§ Task prompt
Nothing left out, nothing added: return the full set of records.

[[ Information given, beginning ]]

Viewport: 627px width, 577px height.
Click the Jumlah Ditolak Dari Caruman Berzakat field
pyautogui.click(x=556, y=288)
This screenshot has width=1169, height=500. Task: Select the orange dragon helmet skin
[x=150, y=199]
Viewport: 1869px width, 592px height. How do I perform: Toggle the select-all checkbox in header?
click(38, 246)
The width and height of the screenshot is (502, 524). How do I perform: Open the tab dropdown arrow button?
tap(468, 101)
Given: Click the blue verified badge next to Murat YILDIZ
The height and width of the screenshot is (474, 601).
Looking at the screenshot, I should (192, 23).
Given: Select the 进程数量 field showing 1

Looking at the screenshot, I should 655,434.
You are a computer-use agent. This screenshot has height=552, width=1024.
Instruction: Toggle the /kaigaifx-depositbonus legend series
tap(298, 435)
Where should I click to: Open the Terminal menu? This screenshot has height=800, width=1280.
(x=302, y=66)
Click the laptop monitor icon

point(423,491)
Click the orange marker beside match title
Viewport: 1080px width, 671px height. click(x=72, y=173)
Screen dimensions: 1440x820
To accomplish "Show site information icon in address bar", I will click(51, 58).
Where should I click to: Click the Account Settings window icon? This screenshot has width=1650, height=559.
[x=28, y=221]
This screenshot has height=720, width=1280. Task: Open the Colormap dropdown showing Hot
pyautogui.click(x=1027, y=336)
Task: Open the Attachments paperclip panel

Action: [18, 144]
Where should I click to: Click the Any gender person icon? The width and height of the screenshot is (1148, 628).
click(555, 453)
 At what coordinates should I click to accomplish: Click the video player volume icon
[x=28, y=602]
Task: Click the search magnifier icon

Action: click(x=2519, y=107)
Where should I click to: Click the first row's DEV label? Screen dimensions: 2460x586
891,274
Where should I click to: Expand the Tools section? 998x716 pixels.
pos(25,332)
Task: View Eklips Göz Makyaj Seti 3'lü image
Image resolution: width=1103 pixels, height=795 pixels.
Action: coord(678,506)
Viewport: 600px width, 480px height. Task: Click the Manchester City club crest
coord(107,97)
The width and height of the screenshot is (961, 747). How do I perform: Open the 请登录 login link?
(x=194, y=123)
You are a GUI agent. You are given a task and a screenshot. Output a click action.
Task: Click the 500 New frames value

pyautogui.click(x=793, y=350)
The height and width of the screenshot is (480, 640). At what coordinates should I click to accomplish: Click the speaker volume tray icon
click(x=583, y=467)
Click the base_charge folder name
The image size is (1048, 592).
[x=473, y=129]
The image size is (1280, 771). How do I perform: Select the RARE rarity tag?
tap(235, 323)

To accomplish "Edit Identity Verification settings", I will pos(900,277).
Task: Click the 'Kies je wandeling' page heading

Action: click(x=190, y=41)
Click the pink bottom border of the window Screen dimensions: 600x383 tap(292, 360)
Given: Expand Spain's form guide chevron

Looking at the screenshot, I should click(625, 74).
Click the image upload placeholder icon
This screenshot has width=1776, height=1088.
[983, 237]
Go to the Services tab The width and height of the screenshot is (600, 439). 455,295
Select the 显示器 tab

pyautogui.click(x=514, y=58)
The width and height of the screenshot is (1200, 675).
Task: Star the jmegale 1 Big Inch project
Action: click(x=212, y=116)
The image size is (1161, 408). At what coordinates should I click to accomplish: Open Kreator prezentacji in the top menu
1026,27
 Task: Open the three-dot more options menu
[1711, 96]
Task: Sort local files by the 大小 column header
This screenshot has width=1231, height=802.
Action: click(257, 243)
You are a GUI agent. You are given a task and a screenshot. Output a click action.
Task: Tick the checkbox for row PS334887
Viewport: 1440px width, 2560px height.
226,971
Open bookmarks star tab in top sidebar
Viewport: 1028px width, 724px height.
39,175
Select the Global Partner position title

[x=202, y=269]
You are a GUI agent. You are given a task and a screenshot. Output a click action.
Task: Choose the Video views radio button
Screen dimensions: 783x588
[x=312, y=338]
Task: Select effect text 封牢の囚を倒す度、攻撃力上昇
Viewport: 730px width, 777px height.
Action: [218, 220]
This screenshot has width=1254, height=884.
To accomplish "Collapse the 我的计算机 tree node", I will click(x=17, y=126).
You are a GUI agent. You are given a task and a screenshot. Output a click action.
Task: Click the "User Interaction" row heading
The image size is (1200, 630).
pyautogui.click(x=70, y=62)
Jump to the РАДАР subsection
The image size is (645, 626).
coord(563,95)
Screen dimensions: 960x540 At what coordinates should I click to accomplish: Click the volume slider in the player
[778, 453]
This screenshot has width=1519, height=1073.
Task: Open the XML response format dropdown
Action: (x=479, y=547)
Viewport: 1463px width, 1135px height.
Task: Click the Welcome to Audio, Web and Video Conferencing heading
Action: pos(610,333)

[[ Information given, end ]]

§ Task answer
Viewport: 627px width, 577px height.
Click the Jumlah Ditolak Dari Caruman Berzakat field
pyautogui.click(x=556, y=288)
This screenshot has width=1169, height=500. Task: Select the orange dragon helmet skin
[x=150, y=199]
Viewport: 1869px width, 592px height. How do I perform: Toggle the select-all checkbox in header?
click(38, 246)
The width and height of the screenshot is (502, 524). How do I perform: Open the tab dropdown arrow button?
tap(468, 101)
Given: Click the blue verified badge next to Murat YILDIZ
The height and width of the screenshot is (474, 601).
Looking at the screenshot, I should (192, 23).
Given: Select the 进程数量 field showing 1

Looking at the screenshot, I should 655,434.
You are a computer-use agent. This screenshot has height=552, width=1024.
Instruction: Toggle the /kaigaifx-depositbonus legend series
tap(298, 435)
Where should I click to: Open the Terminal menu? This screenshot has height=800, width=1280.
(x=302, y=66)
Click the laptop monitor icon

point(423,491)
Click the orange marker beside match title
Viewport: 1080px width, 671px height. click(x=72, y=173)
Screen dimensions: 1440x820
To accomplish "Show site information icon in address bar", I will click(51, 58).
Where should I click to: Click the Account Settings window icon? This screenshot has width=1650, height=559.
[x=28, y=221]
This screenshot has height=720, width=1280. Task: Open the Colormap dropdown showing Hot
pyautogui.click(x=1027, y=336)
Task: Open the Attachments paperclip panel

Action: [18, 144]
Where should I click to: Click the Any gender person icon? The width and height of the screenshot is (1148, 628).
click(555, 453)
 At what coordinates should I click to accomplish: Click the video player volume icon
[x=28, y=602]
Task: Click the search magnifier icon

Action: click(x=2519, y=107)
Where should I click to: Click the first row's DEV label? Screen dimensions: 2460x586
891,274
Where should I click to: Expand the Tools section? 998x716 pixels.
pos(25,332)
Task: View Eklips Göz Makyaj Seti 3'lü image
Image resolution: width=1103 pixels, height=795 pixels.
Action: coord(678,506)
Viewport: 600px width, 480px height. Task: Click the Manchester City club crest
coord(107,97)
The width and height of the screenshot is (961, 747). How do I perform: Open the 请登录 login link?
(x=194, y=123)
You are a GUI agent. You are given a task and a screenshot. Output a click action.
Task: Click the 500 New frames value

pyautogui.click(x=793, y=350)
The height and width of the screenshot is (480, 640). At what coordinates should I click to accomplish: Click the speaker volume tray icon
click(x=583, y=467)
Click the base_charge folder name
The image size is (1048, 592).
[x=473, y=129]
The image size is (1280, 771). How do I perform: Select the RARE rarity tag?
tap(235, 323)

To accomplish "Edit Identity Verification settings", I will pos(900,277).
Task: Click the 'Kies je wandeling' page heading

Action: click(x=190, y=41)
Click the pink bottom border of the window Screen dimensions: 600x383 tap(292, 360)
Given: Expand Spain's form guide chevron

Looking at the screenshot, I should click(625, 74).
Click the image upload placeholder icon
This screenshot has width=1776, height=1088.
[983, 237]
Go to the Services tab The width and height of the screenshot is (600, 439). 455,295
Select the 显示器 tab

pyautogui.click(x=514, y=58)
The width and height of the screenshot is (1200, 675).
Task: Star the jmegale 1 Big Inch project
Action: click(x=212, y=116)
The image size is (1161, 408). At what coordinates should I click to accomplish: Open Kreator prezentacji in the top menu
1026,27
 Task: Open the three-dot more options menu
[1711, 96]
Task: Sort local files by the 大小 column header
This screenshot has width=1231, height=802.
Action: click(257, 243)
You are a GUI agent. You are given a task and a screenshot. Output a click action.
Task: Tick the checkbox for row PS334887
Viewport: 1440px width, 2560px height.
226,971
Open bookmarks star tab in top sidebar
Viewport: 1028px width, 724px height.
39,175
Select the Global Partner position title

[x=202, y=269]
You are a GUI agent. You are given a task and a screenshot. Output a click action.
Task: Choose the Video views radio button
Screen dimensions: 783x588
[x=312, y=338]
Task: Select effect text 封牢の囚を倒す度、攻撃力上昇
Viewport: 730px width, 777px height.
Action: [218, 220]
This screenshot has width=1254, height=884.
To accomplish "Collapse the 我的计算机 tree node", I will click(x=17, y=126).
You are a GUI agent. You are given a task and a screenshot. Output a click action.
Task: Click the "User Interaction" row heading
The image size is (1200, 630).
pyautogui.click(x=70, y=62)
Jump to the РАДАР subsection
The image size is (645, 626).
coord(563,95)
Screen dimensions: 960x540 At what coordinates should I click to accomplish: Click the volume slider in the player
[778, 453]
This screenshot has width=1519, height=1073.
Task: Open the XML response format dropdown
Action: (x=479, y=547)
Viewport: 1463px width, 1135px height.
Task: Click the Welcome to Audio, Web and Video Conferencing heading
Action: pos(610,333)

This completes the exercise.